Most organisations in the UK recognise problems with mobile and remote working, according to a survey of IT decision makers for a data security product company. And nearly one in five (18pc) suggest their mobile workers don’t care about security.

All (100pc) surveyed noted that they had employees who work remotely at least some of the time, with an average of over a third (37pc) of staff members who do so. With an increase in the numbers working remotely, this means more data moving beyond the confines of the corporate network, and organisations need to ensure that any data, be it at rest, or on the move, remains secure, says Apricorn, the Californian manufacturer of software-free, 256-bit AES XTS hardware-encrypted USB drives.

While many are taking steps, such as security policies for mobile working and bring-your-own-device (BYOD), to ensure their data is protected, just under half of respondents (44pc) still agree that their organisation expects their mobile workers to expose them to the risk of a breach. Roughly a third (32pc) say that their organisation has already experienced a data loss or breach as a direct result of mobile working and, to add to this, three in ten, 30 percent of respondents from organisations where the General Data Protection Regulation (GDPR) applies are concerned that mobile working is an area that will most likely cause them to be non-compliant.

More than half, 53 percent cited that one of their top three biggest problems with remote working is due to the complexity and management of the technology that employees need and use. Over half (54pc) say that while their organisation’s mobile workers are willing to comply with requests relating to security measures, employees lack the necessary skills or technologies required to keep data safe. Nearly a third (29pc) take the radical approach of physically blocking all removable media, and a further 22pc ask employees not to use removable media although they have no technology to enforce this.

Jon Fielding, Managing Director, EMEA, Apricorn said: “The number of organisations blocking removable media has increased compared with responses to the same question in 2017, when 18pc said they were physically blocking all removable devices. A unilateral ban is not the solution and ignores the problem altogether whilst presenting a barrier to effective working. Instead, businesses should identify corporately approved, hardware encrypted devices that are only provided to staff with a justified business case. The approved devices should then be whitelisted on the IT infrastructure, blocking access to all non-approved media.”

Despite security policies, mobile working can still leave organisations open to the risk of a data breach, the IT product firm suggests. Half (50pc) of respondents admitted one of the three biggest problems with mobile working is that they cannot be certain their data is adequately secured. Only around half enforce and are completely confident in their encrypted data in transit (52pc), in the cloud (52pc) and at rest (51pc).

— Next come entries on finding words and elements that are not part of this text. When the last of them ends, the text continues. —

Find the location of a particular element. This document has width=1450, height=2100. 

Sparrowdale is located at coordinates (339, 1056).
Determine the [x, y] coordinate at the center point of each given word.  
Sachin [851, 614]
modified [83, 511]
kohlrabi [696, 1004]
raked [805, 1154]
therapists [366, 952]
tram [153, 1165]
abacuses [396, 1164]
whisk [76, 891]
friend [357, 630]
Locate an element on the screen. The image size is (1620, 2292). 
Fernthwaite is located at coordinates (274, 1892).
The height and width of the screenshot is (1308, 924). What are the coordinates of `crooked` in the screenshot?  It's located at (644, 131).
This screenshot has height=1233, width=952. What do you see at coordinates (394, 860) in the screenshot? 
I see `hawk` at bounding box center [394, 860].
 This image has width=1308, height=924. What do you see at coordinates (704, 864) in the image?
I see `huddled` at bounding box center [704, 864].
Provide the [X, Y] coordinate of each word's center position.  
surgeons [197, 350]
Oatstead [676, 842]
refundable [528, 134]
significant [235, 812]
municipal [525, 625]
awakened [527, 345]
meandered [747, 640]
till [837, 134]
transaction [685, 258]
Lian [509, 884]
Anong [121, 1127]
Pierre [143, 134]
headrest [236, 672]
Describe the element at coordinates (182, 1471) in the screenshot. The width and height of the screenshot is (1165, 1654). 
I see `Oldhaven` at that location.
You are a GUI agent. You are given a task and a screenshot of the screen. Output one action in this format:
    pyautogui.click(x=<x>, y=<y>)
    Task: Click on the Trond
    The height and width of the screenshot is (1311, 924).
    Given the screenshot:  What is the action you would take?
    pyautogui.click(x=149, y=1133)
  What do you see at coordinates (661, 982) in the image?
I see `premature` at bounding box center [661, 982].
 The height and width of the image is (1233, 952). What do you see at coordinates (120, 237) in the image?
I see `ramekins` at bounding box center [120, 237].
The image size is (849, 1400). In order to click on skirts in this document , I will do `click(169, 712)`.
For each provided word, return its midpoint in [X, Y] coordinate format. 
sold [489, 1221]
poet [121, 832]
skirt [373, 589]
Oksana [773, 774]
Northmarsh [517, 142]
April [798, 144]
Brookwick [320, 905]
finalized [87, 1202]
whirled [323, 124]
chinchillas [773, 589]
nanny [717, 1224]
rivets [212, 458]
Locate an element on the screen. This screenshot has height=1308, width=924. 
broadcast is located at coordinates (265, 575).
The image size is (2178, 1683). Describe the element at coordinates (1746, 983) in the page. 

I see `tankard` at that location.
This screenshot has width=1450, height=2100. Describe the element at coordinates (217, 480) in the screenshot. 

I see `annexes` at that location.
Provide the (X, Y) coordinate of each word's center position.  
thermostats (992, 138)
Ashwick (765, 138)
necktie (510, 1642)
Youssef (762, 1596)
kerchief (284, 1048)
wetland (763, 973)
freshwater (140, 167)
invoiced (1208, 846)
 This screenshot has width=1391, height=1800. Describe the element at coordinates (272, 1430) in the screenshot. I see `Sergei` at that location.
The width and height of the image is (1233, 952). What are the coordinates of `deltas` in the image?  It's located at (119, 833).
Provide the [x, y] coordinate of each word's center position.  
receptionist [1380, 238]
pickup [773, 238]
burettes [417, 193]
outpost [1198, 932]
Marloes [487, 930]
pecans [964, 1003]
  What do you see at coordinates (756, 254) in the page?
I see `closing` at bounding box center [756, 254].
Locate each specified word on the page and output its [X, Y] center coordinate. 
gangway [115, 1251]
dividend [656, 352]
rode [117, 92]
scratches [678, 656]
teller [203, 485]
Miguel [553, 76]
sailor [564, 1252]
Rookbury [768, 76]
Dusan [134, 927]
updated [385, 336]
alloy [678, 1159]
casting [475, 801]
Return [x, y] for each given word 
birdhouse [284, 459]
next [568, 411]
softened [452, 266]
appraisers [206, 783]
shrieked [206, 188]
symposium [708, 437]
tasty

Fielding added: “Whilst the new GDPR legislation requires the pseudonymisation and encryption of personal data, encryption is not a new concept, and keeping data secure has always been imperative to any organisation handling sensitive information. Organisations are simply not following security best practices. They need to implement and enforce policies and provide employee training to ensure compliance with data protection regulations. Failing to put processes in place is putting confidential data at risk and with the GDPR legislation in place, organisations face the prospect of being fined even before a breach has occurred.”